Report: Google planning Android tablet to battle the iPad

Tue, Apr 13, 2010

News

The New York Times reported this weekend that Google has plans to not only compete with the iPhone, but with the iPad as well in the form of a new Android-based tablet.

Eric E. Schmidt, chief executive of Google, told friends at a recent party in Los Angeles about the new device, which would exclusively run the Android operating system. People with direct knowledge of the project — who did not want to be named because they said they were unauthorized to speak publicly about the device — said the company had been experimenting in “stealth mode” with a few publishers to explore delivery of books, magazines and other content on a tablet.

Nokia is also exploring releasing a tablet device, while Microsoft is reportedly toying with the idea of a Microsoft branded tablet as well. Over the past few months, details and concept videos touting Microsoft Courier have emerged, but Microsoft engineers interviewed by the Times note that they’ve run into trouble regarding the battery life required to power 2 separate displays. The report, though, notes that Microsoft hopes to get Courier out by 2011. But naturally, there are still some internal roadblocks to traverse.

And internally the company is struggling to identify the right market. At first the idea was to market the Courier for designers and architects, but lately the company is thinking of a broader market of consumers and so would include e-books, magazines and other media content on the device.
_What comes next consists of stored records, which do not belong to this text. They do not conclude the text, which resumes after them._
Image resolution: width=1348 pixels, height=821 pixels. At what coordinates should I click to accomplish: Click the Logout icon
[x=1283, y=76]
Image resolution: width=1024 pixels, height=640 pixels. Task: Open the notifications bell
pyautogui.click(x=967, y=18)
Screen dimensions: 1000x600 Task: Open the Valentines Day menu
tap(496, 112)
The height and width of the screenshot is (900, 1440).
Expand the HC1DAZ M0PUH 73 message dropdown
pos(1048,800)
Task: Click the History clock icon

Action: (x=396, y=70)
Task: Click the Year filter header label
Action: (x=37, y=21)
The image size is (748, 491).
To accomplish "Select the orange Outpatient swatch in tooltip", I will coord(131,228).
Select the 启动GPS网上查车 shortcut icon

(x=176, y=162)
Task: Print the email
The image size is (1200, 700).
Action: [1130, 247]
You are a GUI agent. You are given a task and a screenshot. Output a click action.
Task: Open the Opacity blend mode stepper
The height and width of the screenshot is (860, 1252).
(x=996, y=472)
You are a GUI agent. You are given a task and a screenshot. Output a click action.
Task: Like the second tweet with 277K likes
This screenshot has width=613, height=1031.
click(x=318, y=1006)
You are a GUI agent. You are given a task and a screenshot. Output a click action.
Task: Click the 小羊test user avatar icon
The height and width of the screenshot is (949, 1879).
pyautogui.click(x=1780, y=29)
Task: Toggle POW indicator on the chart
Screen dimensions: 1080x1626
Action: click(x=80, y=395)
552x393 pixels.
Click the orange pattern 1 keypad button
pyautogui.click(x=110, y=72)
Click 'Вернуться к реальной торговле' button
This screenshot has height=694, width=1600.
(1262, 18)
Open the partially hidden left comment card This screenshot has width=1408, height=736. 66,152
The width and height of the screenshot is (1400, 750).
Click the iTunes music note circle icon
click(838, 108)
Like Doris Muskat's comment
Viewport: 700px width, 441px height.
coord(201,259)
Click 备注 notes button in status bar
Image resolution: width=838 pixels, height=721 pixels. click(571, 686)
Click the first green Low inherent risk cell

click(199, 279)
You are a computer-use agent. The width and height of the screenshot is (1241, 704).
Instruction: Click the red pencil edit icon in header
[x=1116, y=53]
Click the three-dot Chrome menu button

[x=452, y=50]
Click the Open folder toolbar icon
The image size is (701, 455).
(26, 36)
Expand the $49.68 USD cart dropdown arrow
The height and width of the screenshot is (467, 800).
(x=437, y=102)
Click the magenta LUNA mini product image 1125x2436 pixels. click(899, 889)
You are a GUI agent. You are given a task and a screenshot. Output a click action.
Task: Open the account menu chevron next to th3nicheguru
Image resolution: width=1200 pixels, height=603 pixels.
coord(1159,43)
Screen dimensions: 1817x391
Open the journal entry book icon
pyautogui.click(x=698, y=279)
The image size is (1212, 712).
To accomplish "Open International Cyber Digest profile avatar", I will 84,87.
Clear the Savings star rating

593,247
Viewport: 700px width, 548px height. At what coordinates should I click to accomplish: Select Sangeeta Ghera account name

With maybe Google as an exception, all of these iPad imitators from the likes of Microsoft, Nokia, and HP are destined to fail because they were born out of Apple-envy, and not out of any objective determination that a tablet device actually makes sense and fits into a strategic product roadmap. These companies, for all intents and purposes, are playing defensively while Apple, meanwhile, continues to put the ball through the hoop.